Source excerpt:
........

This is possible using SAP HANA Cloud Predictive Analytics Library (PAL).
In the picture below you can see how to leverage SAP HANA Cloud Advanced Analytics features, using an optimized engine for statistical algorithms:
As you can see, SAP HANA Cloud can run sophisticated statistical algorithms accessing the same RAM area where the data is already persisted. Differently from the traditional approach, data doesn’t need to be replicated to an specific engine/area in order to run Machine Learning. In addition, SAP HANA Cloud’s “in-memory” architecture boosts the execution on a large order of magnitude (+1000x faster). Conclusion: Compared to the traditional approach, SAP HANA Cloud can provide a much simpler and faster platform for Data Scientists.
In this example, we will create an SAP Business Application Studio project, and deploy an HDI container on SAP HANA Cloud. This HDI container will persist all historical data for training and testing the model, and them apply an Exponential Regression algorithm to calculate predicted values, based on the past behavior of sales (energy consumption) values. Predicted values will then be consumed by business users on SAP Data Warehouse Cloud and SAP Analytics Cloud.
Forecast analysis in SAP Analytics Cloud
We understand that there are multiple alternatives for exploring the power of SAP HANA Cloud for Machine Learning. Other examples are:
- Run Machine Learning algorithms using Python on top of SAP HANA Cloud (targeted to Data Scientists)
- Run SAC Analytics Cloud’s embedded forecast features (targeted to business users – this topic is also presented in Blog 7: Consume SAP Data Warehouse Cloud’s assets using SAP Analytics Cloud)

........

Extracted records:
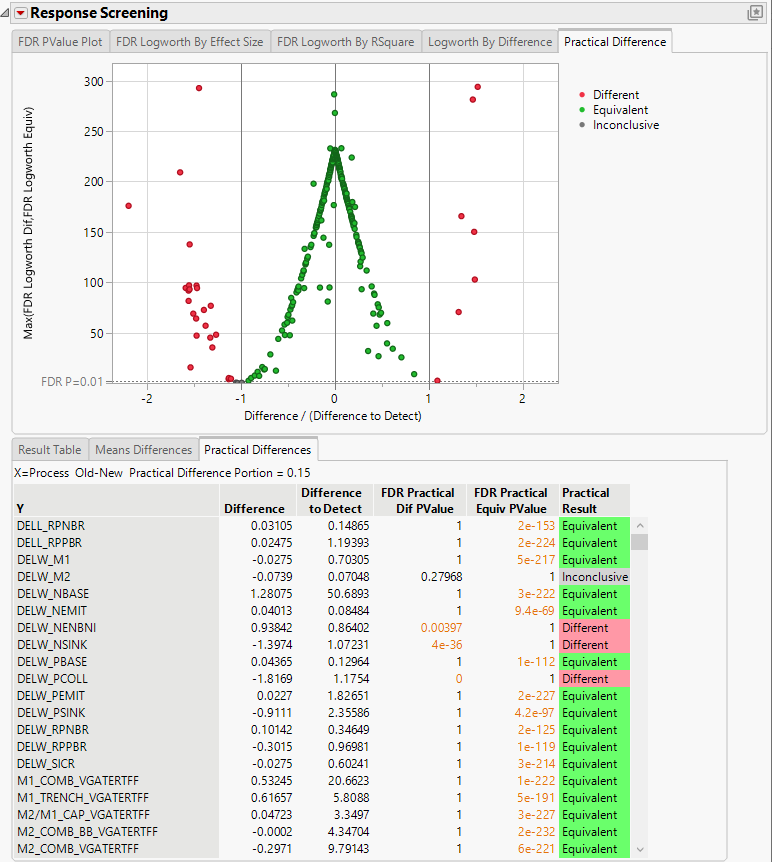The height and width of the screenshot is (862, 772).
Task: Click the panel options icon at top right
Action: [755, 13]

........

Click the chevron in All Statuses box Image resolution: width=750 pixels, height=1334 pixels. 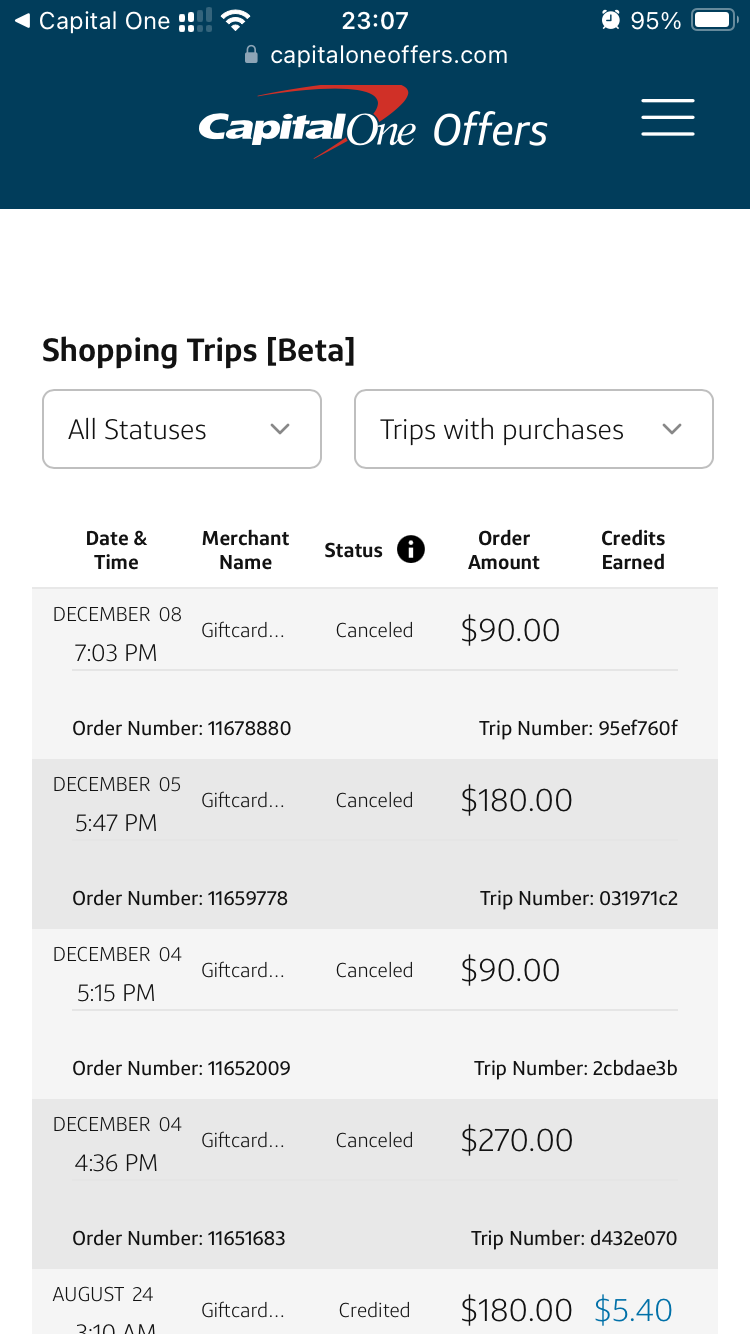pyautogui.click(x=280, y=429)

........

Required task 1:
Which SAP products are named in the paragraph of the SAP HANA Cloud machine learning excerpt that begins "In this example"? List all of them.
Required task 2:
Write the next part of the SAP HANA Cloud machine learning excerpt, picking up after its final bullet point.

Final result 1:
SAP Business Application Studio
SAP HANA Cloud
SAP Data Warehouse Cloud
SAP Analytics Cloud

Final result 2:
Although there’s no need for a dedicated HDI container for running Machine Leaning in SAP HANA Cloud, we decided to create a specific container for facilitating the didactic for this specific blog. Generally, architects run PAL algorithms where the data resides already, looking for not duplicating data, simplicity and higher performance.
SAP HANA Cloud provides the ability to run Machine Learning algorithms “in-memory”.
Let’s follow a step-by-step implementation for the PAL approach, developing a new SAP HANA Native Application project using SAP Business Application Studio.
Although you will be able to watch and learn everything that is explained in this blog on a detailed technical video, we also consider you may want to implement this concept by yourself. In this case, let’s guarantee you have provisioned everything you need for deploying the project.
If you still don’t have an SAP account for starting your developments, don’t worry… SAP is providing you with a completely free SAP trial account, so you can join our network and get access to all SAP BTP solutions (SAP HANA Cloud. SAP Data Warehouse Cloud, SAP Analytics Cloud) required for you to implement all projects & artifacts presented in this blog.
You can follow the mission Getting Started with your SAP HANA Cloud Trial for Provisioning an SAP HANA Cloud instance.
We will use SAP Business Application Studio for developing this project. If you still do not have access, you can learn how to setup a new subscription here.
The project source code is available in the official Github SAP-samples and can be cloned in SAP Business Application Studio, so you can easily reproduce this deployment in your own landscape.
We assume you already have SAP HANA Deployment Infrastructure (HDI) skills for deploying this project. You can watch this official SAP HANA Academy video if you want to improve your knowledge, and also take a look on the SAP Help Portal – HDI Reference documentation.
The Predictive Analysis Library (PAL) defines functions that can be called from within SQLScript procedures to perform analytic algorithms. The current release of PAL includes classic and universal predictive analysis algorithms in ten data-mining categories:
- Time Series
- Social Network Analysis
- Recommender System
You can get detailed information about all of those algorithms, as well as the one used in this blog, on the official documentation available at the SAP Help Portal – PAL Exponential Regression algorithm.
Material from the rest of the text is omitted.